Design, Synthesis, Antioxidant and Anticancer Activity of New Coumarin Derivatives Linked with Thiazole, Isoxazole or Pyrazole Moiety

Background: Three new series of coumarin derivatives 4a-e, 6a-d and 7a-d were synthesized and characterized by elemental analyses and spectral data including 2D NMR. All compounds 4a-e, 6a-d and 7a-d were evaluated for their in vitro antioxidant and anticancer activity against Hep-G2 hepatic cancer and MCF-7 breast cancer cell lines. Method: Compounds 4c, 4e, 6d and 7c showed higher antioxidant activity (IC50 = 78, 20, 90 and 46 μM, respectively) than the reference drug silymarin (IC50 = 76 μM).
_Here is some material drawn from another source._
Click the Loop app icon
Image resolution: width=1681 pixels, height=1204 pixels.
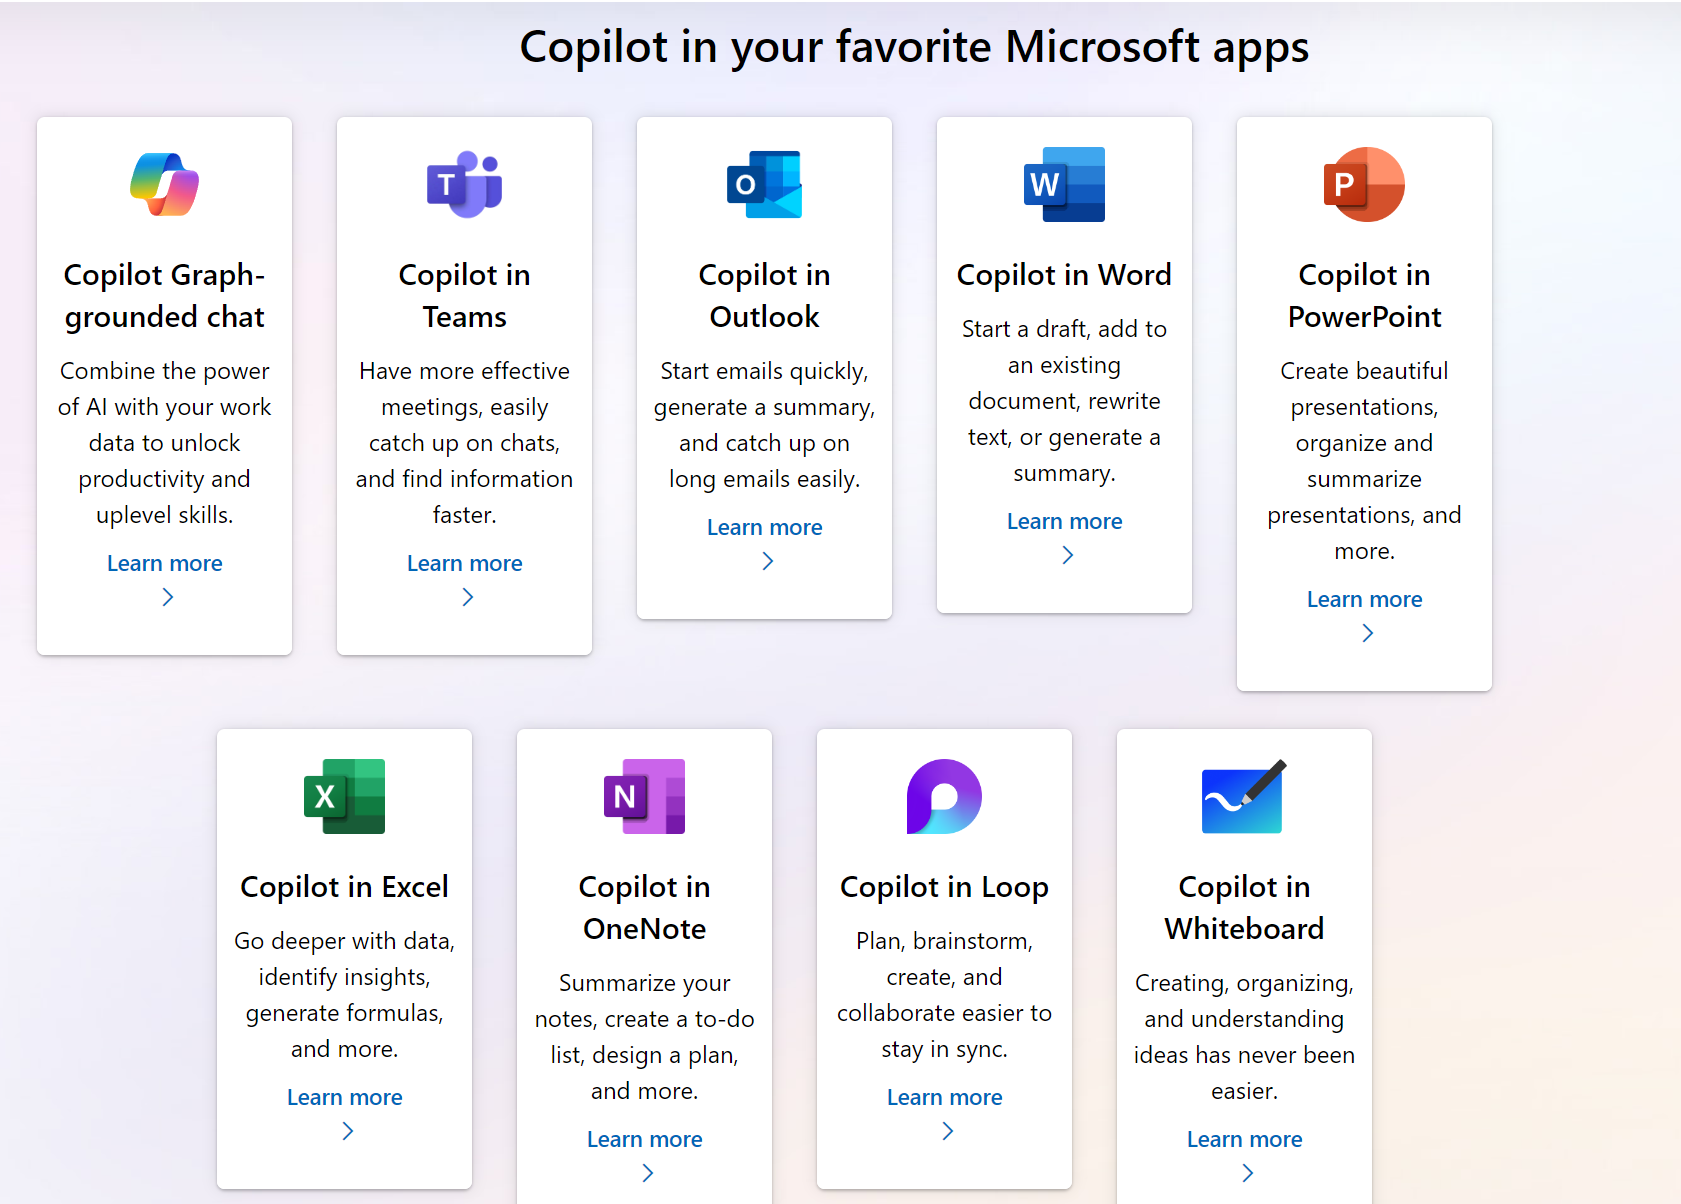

Results and Conclusion: However, the anticancer screening for the three series showed promising anticancer activity against hepatic Hep-G2 cancer cell line and compounds 4d, 4e, 6a and 6c (IC50 = 1890, 5327, 5715 and 10339 μM, respectively) have more potent cytotoxic activity than cisplatin (IC50 = 11898 μM). On the other hand, all compounds showed no anticancer activity against MCF-7 cell line except compound 6a with IC50 = 32441 μM in comparison with cisplatin (IC50 = 15030 μM).